The power of the web is rapidly growing, bringing potential for very exciting developments both in future versions of Xhail and many other web based innovations.

How do you think Xhail will change how music for media is produced today?

Xhail allows for a users creative opinion to become a creative experience. There’s a famous old expression “I can’t explain exactly what I’m looking for, but I’ll know it when I hear it”. This is still often the case and so a customer’s pain continues as they trawl through the catalogues of several or more production music libraries burning valuable time auditioning track, after track, after track. Xhail will relieve that pain while also bringing production value and creative power to the user in a way never before possible.

Xhails time is now, because the model has already changed, we now live in world where ‘content’ is king. We can only imagine what might be around the corner, but the future is about collaboration, creation and access to ‘content’. It’s no longer a case of what might happen, it’s simply the case of what is already happening.

There are some concerns regarding your platform namely from composers. How do you think will Xhail affect composers and their future work?

There’s been a bit of a knee jerk reaction to Xhail from a very small number of composers, namely by those who might see it as a threat. In truth we have no wish to disrupt, but to enable. Where a production has the budget to commission a composer, then a composer should always be commissioned.

The fact is that outside of an elite group, most composers and musicians struggle to make ends meet. While some occasional months are fruitful, most are lean, it’s just the way it is. There are many very talented composers and musicians who perpetually knock on doors which remain tightly closed and these same composers have excellent works with libraries which often earn only pennies instead of pounds. The current tracking mechanism is also inefficient, resulting in millions of dollars of composers revenue falling between the cracks of PROs. The fact is, the model has changed and new media and emerging markets are making demands for content in ways not addressable by the old model.

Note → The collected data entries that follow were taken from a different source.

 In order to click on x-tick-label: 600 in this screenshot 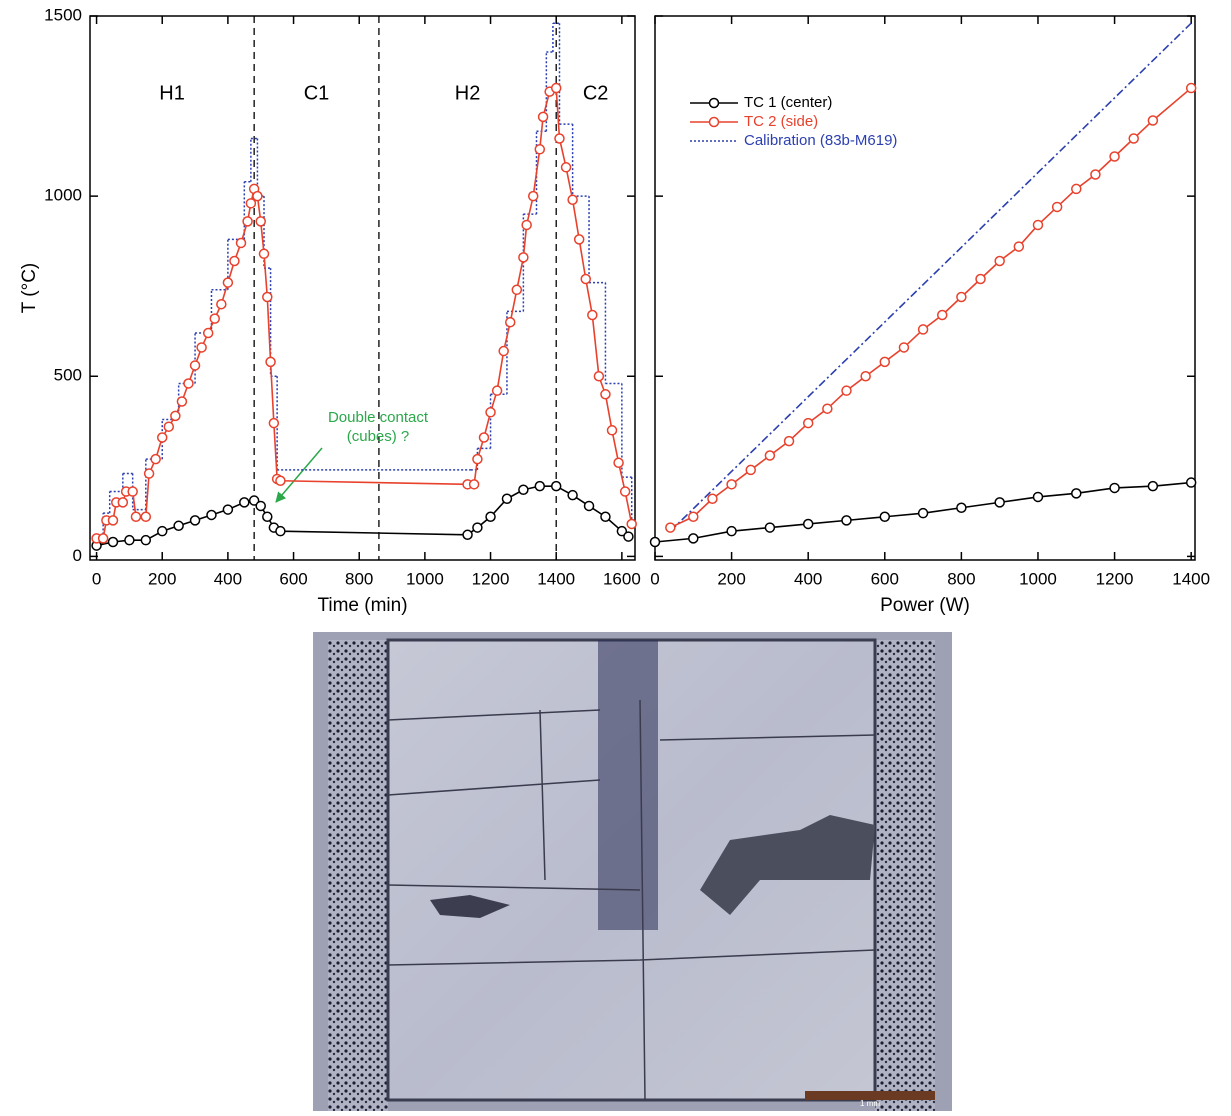, I will do `click(293, 578)`.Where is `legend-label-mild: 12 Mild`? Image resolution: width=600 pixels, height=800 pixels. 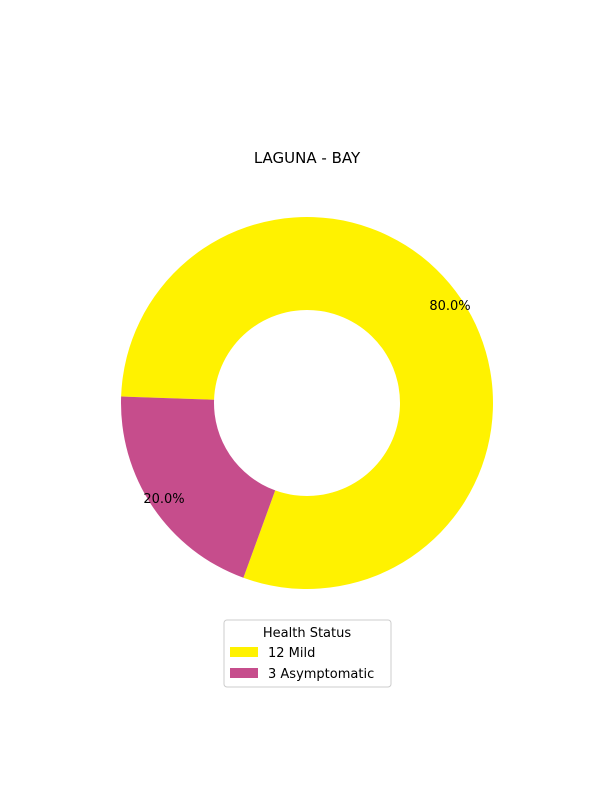
legend-label-mild: 12 Mild is located at coordinates (292, 654).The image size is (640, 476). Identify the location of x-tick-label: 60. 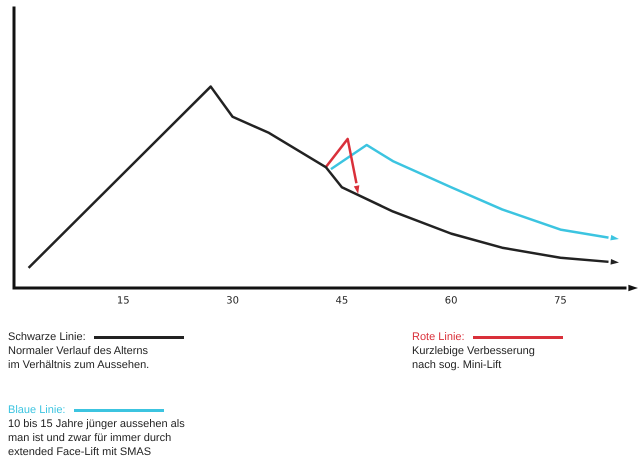
(451, 302).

Xhails solution is not a race to the bottom. Our model has been very carefully structured in order to drive healthy revenues back to composers and musicians. This is a priority for us.

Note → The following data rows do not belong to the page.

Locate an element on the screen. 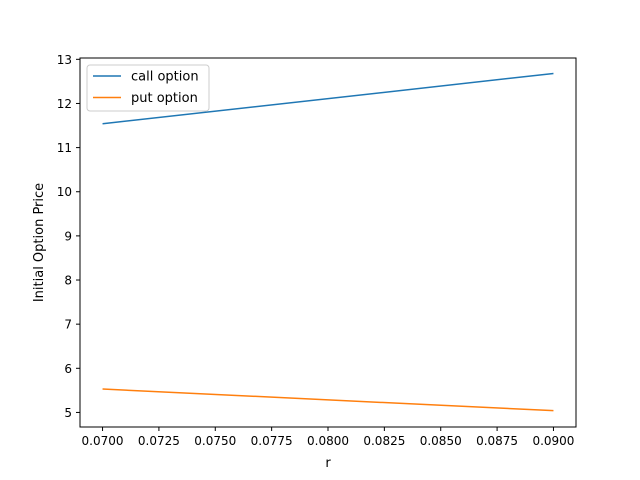  x-tick-label: 0.0750 is located at coordinates (215, 441).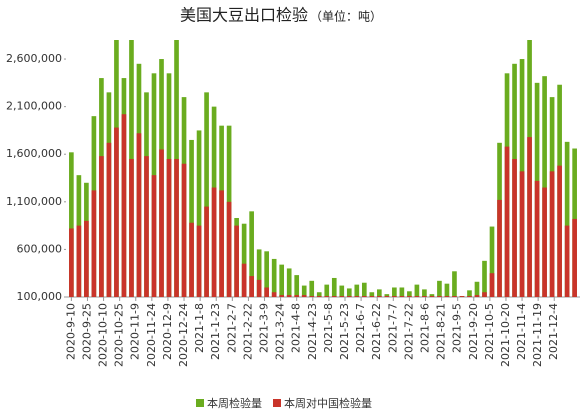 The image size is (586, 418). Describe the element at coordinates (152, 335) in the screenshot. I see `x-tick-label: 2020-11-24` at that location.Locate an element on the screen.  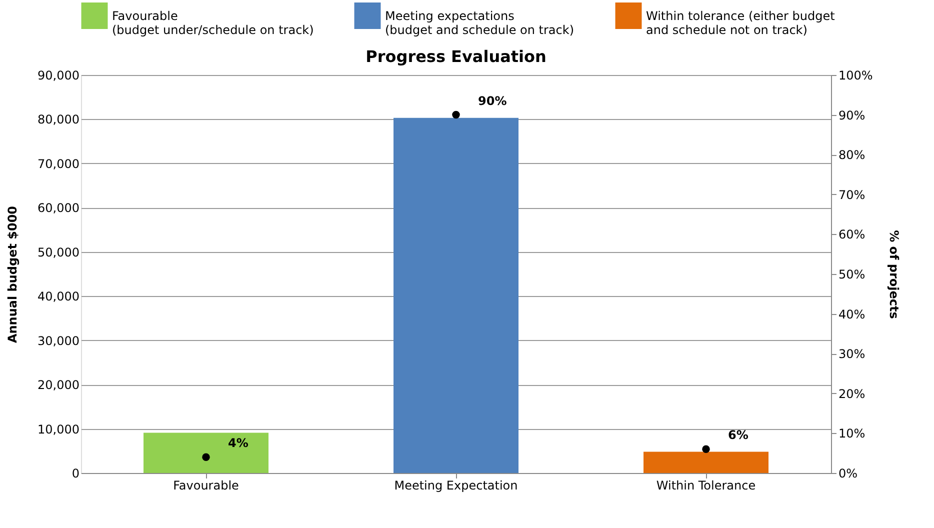
y2-tick-label: 40% is located at coordinates (852, 314).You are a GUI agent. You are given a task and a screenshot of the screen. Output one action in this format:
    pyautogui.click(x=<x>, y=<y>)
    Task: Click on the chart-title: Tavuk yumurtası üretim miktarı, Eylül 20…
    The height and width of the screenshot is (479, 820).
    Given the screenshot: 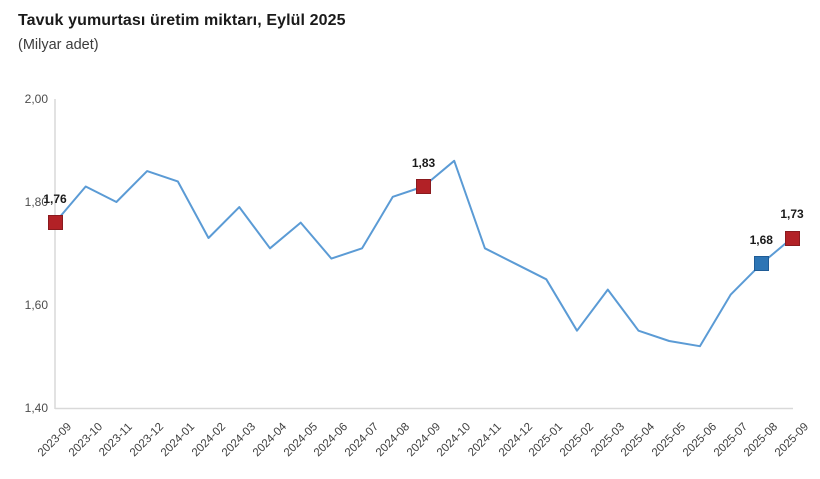 What is the action you would take?
    pyautogui.click(x=182, y=20)
    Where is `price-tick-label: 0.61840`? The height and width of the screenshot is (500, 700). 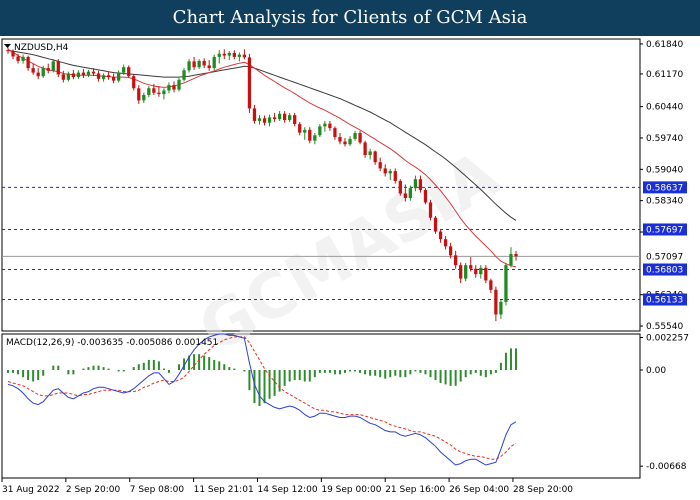 price-tick-label: 0.61840 is located at coordinates (664, 45).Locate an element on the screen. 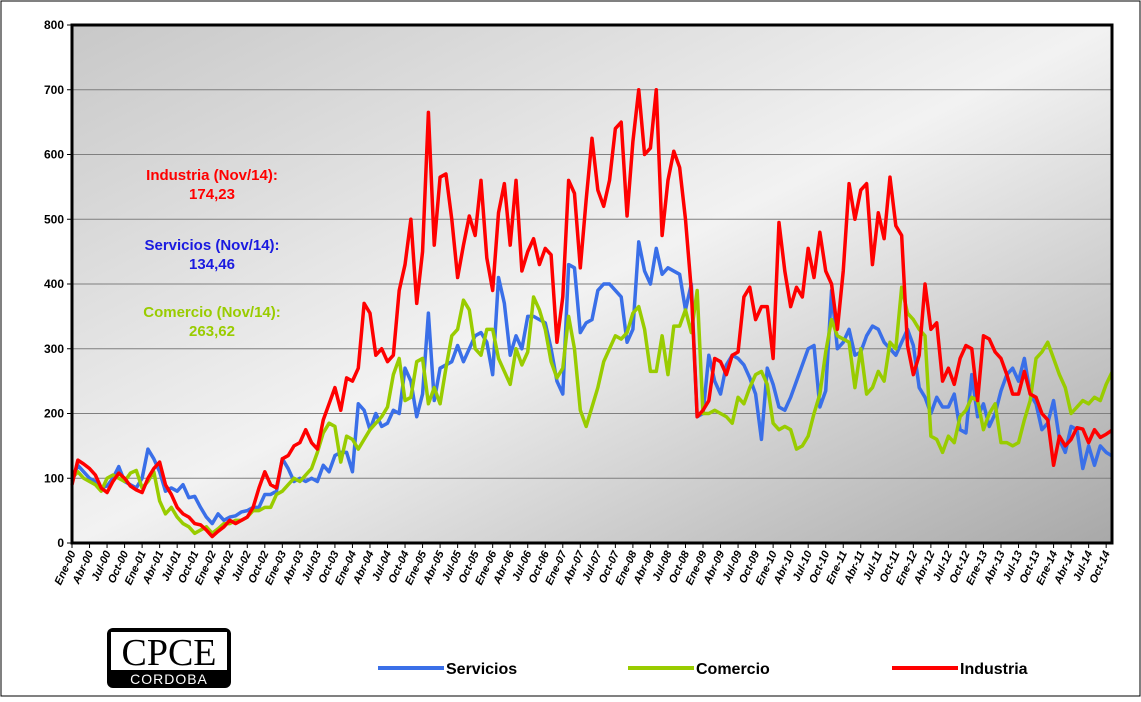 This screenshot has width=1141, height=702. y-tick-label: 0 is located at coordinates (60, 543).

Without great talent and high quality content, we don’t have a product, so it’s a no brainer to move as much revenue as possible towards the source of that content. We have pioneered a model that we believe works and where collaboration holds the key to success, and that sees everyone winning, although there are some potential enablers who have instead decided to put a ban on collaboration.

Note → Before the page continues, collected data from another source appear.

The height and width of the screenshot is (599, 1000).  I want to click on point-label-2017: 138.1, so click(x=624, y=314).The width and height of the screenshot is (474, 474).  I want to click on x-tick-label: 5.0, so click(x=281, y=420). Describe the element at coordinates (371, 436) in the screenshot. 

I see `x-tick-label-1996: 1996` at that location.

Xhails platform will allow our composers to privately track the usage of their stem content, thus allowing them to see how their content is performing. We will also collect relevant data to support royalty tracking.

Xhail is already creating exciting new market opportunities. We’re seeing markets emerge because of its very existence. Since our reveal at A3E we have been inundated with not hundreds but thousands of client requests, many from markets we never considered would exist. These are new revenue streams for composers and musicians which couldn’t be realised or accessed prior to the Xhail platform.

How can a composer/session musician work with you in the future and how could you share more information about the licensing of their music?

If you are a composer or single/multi instrument session musician inspired by Xhail, we’d love to hear from you. We offer content providers a 50/50 split on front end sync and back end royalties. You retain 100% writers share and SMI retain 100% publishing. We have developed other technologies to assist composer content growth, thus driving maximum revenue to content providers.

Each provider will have a private login page where they can easily track their content usage, along with other additional report updates from SMI.

Thank you for taking time to do our interview. Do you have any tips, hints or motivational speeches for the readers.

I think it’s really important to remember that any technology, software or otherwise is useless, until wielded about in the hands of creative users. We see it all the time in this space. We can’t wait to see and hear what our creative users will do with Xhail. It’s an exciting time.